Exercise material:
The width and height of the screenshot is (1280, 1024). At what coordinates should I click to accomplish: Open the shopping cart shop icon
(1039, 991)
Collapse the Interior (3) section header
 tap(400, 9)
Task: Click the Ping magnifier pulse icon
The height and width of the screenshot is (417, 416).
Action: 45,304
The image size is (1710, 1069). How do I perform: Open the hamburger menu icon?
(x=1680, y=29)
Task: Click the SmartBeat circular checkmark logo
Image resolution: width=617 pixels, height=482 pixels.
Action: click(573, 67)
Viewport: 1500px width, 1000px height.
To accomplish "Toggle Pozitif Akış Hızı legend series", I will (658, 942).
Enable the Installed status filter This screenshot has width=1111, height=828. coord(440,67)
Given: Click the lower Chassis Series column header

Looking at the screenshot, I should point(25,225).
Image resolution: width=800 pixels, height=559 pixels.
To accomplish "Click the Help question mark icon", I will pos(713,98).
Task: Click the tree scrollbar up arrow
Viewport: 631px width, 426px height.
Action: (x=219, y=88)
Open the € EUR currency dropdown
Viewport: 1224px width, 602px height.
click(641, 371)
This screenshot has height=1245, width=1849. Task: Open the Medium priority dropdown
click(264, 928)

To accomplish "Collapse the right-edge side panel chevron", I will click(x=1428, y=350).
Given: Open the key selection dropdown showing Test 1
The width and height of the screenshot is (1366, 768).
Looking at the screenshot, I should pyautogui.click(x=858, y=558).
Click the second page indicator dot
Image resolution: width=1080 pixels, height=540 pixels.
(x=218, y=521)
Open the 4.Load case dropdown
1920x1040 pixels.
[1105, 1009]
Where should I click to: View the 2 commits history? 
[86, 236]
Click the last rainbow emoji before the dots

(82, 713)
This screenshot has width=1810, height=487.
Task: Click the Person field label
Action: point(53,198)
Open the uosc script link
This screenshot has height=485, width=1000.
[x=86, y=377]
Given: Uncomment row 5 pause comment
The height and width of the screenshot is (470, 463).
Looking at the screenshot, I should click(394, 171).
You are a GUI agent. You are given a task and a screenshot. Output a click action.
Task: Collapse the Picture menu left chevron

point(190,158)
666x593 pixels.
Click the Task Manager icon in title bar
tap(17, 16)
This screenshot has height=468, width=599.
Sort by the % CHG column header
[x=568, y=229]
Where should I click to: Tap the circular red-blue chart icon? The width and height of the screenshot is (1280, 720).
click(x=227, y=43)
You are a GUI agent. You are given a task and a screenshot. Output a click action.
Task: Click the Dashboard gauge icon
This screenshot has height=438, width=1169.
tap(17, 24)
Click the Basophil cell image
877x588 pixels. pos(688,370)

What is needed:
Every entry above should be given again exactly as shown.

The answer:
The width and height of the screenshot is (1280, 1024). At what coordinates should I click to accomplish: Open the shopping cart shop icon
(1039, 991)
Collapse the Interior (3) section header
 tap(400, 9)
Task: Click the Ping magnifier pulse icon
The height and width of the screenshot is (417, 416).
Action: 45,304
The image size is (1710, 1069). How do I perform: Open the hamburger menu icon?
(x=1680, y=29)
Task: Click the SmartBeat circular checkmark logo
Image resolution: width=617 pixels, height=482 pixels.
Action: click(573, 67)
Viewport: 1500px width, 1000px height.
To accomplish "Toggle Pozitif Akış Hızı legend series", I will (658, 942).
Enable the Installed status filter This screenshot has width=1111, height=828. coord(440,67)
Given: Click the lower Chassis Series column header

Looking at the screenshot, I should point(25,225).
Image resolution: width=800 pixels, height=559 pixels.
To accomplish "Click the Help question mark icon", I will pos(713,98).
Task: Click the tree scrollbar up arrow
Viewport: 631px width, 426px height.
Action: (x=219, y=88)
Open the € EUR currency dropdown
Viewport: 1224px width, 602px height.
click(641, 371)
This screenshot has height=1245, width=1849. Task: Open the Medium priority dropdown
click(264, 928)

To accomplish "Collapse the right-edge side panel chevron", I will click(x=1428, y=350).
Given: Open the key selection dropdown showing Test 1
The width and height of the screenshot is (1366, 768).
Looking at the screenshot, I should pyautogui.click(x=858, y=558).
Click the second page indicator dot
Image resolution: width=1080 pixels, height=540 pixels.
(x=218, y=521)
Open the 4.Load case dropdown
1920x1040 pixels.
[1105, 1009]
Where should I click to: View the 2 commits history? 
[86, 236]
Click the last rainbow emoji before the dots

(82, 713)
This screenshot has width=1810, height=487.
Task: Click the Person field label
Action: point(53,198)
Open the uosc script link
This screenshot has height=485, width=1000.
[x=86, y=377]
Given: Uncomment row 5 pause comment
The height and width of the screenshot is (470, 463).
Looking at the screenshot, I should click(394, 171).
You are a GUI agent. You are given a task and a screenshot. Output a click action.
Task: Collapse the Picture menu left chevron

point(190,158)
666x593 pixels.
Click the Task Manager icon in title bar
tap(17, 16)
This screenshot has height=468, width=599.
Sort by the % CHG column header
[x=568, y=229]
Where should I click to: Tap the circular red-blue chart icon? The width and height of the screenshot is (1280, 720).
click(x=227, y=43)
You are a GUI agent. You are given a task and a screenshot. Output a click action.
Task: Click the Dashboard gauge icon
This screenshot has height=438, width=1169.
tap(17, 24)
Click the Basophil cell image
877x588 pixels. pos(688,370)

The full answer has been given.